Me: Yes . . . exactly! Otherwise, it seems to me you have no plan – which causes me to feel that I can’t trust you to lead me through the process.

Edward: Okay . . . let me assure you that I do have a plan. And, I’ll make a point of articulating the details of that plan to you as we progress. Does that sound like a step towards you feeling more able to refrain from preparing for our sessions?

Me: Yes, absolutely!

Edward: Good. I’m glad you brought this to my attention and that we have found what seems to be a workable solution.

Can we also address the related concern that I have?

Me: Which is what, exactly?

Edward: If and when I articulate the plan I have in mind, I am concerned that you won’t feel able to bring up other issues as they show up for you in your daily life unless they fit neatly in the plan.

How can we address that?

Me: Let me assure you that I am very clear that I’m welcome to bring up stuff that is outside your plan and that we can put our attention towards those matters first. I don’t think that will be a problem at all.

Edward: Okay, that works for me!

Would you like to learn a bit about the “big picture” right now?

Me: Yes, I’d very much like to!

Edward: Well, I’m seeing three major areas that need our attention: 1) healing around the sexual abuse and your present-day sexuality, 2) anger and sadness around your historical relationship with your dad, and 3) your relationships with men, particularly in the context of dating.

Me: That sounds awesome . . . I agree those are the three major issues.

And, there might be a fourth area – my relationship with God. However, right now, the “God” issue feels more or less resolved for now. I think I have some more soul-searching to do around it, but I don’t know that I have more healing to do in that area – at least not the type of healing that would occur in here. I think that work might better be done within a spiritual community. My thoughts around all of that might change later, but for now, the “God” issue feels mostly resolved for me in a therapeutic sense.

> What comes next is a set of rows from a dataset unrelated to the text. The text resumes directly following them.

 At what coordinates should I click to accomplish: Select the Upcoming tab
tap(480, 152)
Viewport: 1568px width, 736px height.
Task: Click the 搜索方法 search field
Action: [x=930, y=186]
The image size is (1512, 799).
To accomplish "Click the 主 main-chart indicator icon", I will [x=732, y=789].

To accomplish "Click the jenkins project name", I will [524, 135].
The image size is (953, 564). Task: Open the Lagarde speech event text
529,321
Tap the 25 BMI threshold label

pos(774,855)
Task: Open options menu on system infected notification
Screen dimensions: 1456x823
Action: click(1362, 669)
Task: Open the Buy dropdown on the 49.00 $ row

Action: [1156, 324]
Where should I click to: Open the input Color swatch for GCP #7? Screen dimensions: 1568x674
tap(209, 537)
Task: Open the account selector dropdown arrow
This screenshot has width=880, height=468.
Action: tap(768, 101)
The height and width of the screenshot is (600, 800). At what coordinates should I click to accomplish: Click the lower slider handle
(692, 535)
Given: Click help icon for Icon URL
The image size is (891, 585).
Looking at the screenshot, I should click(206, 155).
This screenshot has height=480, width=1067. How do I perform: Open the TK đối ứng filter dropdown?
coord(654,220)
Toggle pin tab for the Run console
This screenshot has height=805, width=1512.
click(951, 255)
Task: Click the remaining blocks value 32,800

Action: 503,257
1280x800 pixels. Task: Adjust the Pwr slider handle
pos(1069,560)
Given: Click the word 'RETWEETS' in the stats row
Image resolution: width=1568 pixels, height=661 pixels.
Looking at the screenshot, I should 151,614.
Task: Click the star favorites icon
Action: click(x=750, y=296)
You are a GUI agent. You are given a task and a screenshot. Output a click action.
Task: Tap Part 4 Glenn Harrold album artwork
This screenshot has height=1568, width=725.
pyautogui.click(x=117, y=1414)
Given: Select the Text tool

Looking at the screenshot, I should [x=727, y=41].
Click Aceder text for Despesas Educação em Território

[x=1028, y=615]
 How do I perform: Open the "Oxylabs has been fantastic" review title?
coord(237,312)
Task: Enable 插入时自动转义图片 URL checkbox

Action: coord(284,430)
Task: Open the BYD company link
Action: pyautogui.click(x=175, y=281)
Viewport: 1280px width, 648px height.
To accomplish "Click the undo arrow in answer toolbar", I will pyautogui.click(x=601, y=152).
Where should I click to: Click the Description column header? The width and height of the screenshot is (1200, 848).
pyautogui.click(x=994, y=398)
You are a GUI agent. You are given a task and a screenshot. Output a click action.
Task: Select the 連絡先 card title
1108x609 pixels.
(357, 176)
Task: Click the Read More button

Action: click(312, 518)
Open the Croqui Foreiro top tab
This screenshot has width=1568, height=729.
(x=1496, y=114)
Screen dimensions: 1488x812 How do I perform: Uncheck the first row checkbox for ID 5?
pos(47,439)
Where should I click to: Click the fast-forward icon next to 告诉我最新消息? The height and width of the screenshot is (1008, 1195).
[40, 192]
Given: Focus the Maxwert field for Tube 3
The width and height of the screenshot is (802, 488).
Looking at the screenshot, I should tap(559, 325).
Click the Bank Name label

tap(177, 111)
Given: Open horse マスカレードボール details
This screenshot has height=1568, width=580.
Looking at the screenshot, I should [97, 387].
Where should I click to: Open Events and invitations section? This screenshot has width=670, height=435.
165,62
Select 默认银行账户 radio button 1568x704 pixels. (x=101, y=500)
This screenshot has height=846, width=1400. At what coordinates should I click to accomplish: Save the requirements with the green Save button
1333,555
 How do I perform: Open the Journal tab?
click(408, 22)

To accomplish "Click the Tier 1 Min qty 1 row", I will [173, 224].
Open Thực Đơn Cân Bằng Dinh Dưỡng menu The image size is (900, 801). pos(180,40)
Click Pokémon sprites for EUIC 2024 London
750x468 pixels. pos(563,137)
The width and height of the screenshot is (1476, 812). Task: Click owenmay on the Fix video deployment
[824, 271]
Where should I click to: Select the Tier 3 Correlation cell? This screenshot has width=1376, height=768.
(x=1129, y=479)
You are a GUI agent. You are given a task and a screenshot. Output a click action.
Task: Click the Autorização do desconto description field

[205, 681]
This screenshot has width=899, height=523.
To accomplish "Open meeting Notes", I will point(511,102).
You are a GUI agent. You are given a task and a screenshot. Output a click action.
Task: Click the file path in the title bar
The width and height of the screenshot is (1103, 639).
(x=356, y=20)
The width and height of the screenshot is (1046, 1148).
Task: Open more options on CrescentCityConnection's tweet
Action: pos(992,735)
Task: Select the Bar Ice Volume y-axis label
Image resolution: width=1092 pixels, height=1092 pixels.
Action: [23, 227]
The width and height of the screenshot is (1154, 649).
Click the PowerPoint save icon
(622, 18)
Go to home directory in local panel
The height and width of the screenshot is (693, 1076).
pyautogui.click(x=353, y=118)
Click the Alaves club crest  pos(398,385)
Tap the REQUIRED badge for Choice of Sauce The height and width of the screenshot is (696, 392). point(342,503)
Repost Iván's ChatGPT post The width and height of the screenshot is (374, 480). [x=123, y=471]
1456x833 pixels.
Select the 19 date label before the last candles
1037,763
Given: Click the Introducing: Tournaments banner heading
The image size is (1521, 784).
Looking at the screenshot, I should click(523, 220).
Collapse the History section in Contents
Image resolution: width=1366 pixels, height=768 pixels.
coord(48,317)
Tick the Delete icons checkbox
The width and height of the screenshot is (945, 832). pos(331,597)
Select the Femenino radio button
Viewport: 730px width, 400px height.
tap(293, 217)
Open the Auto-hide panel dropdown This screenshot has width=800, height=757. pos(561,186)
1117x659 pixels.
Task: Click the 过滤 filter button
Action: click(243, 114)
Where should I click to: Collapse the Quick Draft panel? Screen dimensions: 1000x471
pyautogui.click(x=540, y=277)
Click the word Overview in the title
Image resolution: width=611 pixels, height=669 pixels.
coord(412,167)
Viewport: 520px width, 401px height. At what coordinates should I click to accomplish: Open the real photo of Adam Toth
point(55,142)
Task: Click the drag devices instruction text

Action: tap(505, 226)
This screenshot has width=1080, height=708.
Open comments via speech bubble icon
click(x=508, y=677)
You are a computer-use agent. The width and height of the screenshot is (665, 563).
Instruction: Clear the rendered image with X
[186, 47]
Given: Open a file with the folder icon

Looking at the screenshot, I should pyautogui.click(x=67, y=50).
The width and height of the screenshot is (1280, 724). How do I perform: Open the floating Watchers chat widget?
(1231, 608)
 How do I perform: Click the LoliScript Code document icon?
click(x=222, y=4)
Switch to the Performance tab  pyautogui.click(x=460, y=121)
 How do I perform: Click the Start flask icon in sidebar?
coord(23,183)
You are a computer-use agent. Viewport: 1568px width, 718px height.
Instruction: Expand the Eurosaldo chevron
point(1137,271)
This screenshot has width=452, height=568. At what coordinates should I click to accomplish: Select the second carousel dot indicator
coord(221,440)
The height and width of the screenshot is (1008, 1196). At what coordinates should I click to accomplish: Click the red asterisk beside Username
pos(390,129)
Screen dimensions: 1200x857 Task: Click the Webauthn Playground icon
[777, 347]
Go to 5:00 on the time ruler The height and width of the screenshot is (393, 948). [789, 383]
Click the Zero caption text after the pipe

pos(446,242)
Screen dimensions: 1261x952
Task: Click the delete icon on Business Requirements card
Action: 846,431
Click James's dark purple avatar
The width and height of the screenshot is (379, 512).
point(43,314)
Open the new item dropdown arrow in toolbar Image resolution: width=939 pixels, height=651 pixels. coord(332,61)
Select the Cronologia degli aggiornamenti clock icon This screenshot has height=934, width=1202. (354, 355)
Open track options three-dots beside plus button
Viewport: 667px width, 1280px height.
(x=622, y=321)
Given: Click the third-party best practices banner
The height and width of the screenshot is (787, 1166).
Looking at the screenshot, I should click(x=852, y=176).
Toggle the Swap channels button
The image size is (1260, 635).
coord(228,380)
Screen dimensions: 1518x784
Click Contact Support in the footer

Edward: I agree . . . I share your assessment of that area. Of those areas we’ve identified, do you have one that you would prefer to focus on first?

Me: Right now, I feel stuck on the “dad” issues . . . I think I need some more time to process what we have already covered. After I’ve had time for that, then I might be ready to move forward again in that area.

And, the sexual issues seem to be relatively concluded for now . . . I think the issues around my sexuality will be stirred up when I start thinking about dating. But, for now, I think I’m in a good point for pausing the work on the sexual issues – for a little while.

So . . . maybe it would be best to work on the “men” issues first.

Edward: I agree! That is what I’ve been thinking for a while.

Me: (Laughing a bit) And, I won’t prepare for that discussion . . . I’ll trust that you’ll lead us in that direction.

Edward: Yes . . . we can start there in our next session . . . unless, of course, something else comes up for you in the meantime.

Me: Good . . . I’m pleased with this resolution. I feel good about this. Thank you!

———————–

And that brought us to the end of the session. We said our good-byes and hugged . . . and I headed out feeling really good about where things stood between us.

On the way home, I reflected on how strange it felt – but how good it felt – to have a calm conversation with a man in which I am seen, heard, respected . . . in which there is space for me to make reasonable requests . . . in which my requests are taken seriously . . . in which we are able to craft solutions that work well for both of us.

Wow. I guess that kind of stuff really does happen in my life. Wow.

Who knew?


Responses

  1. That was a nice negotiation

    • It sure challenged my belief that there is not room for my needs to be met . . . I kinda liked that new experience!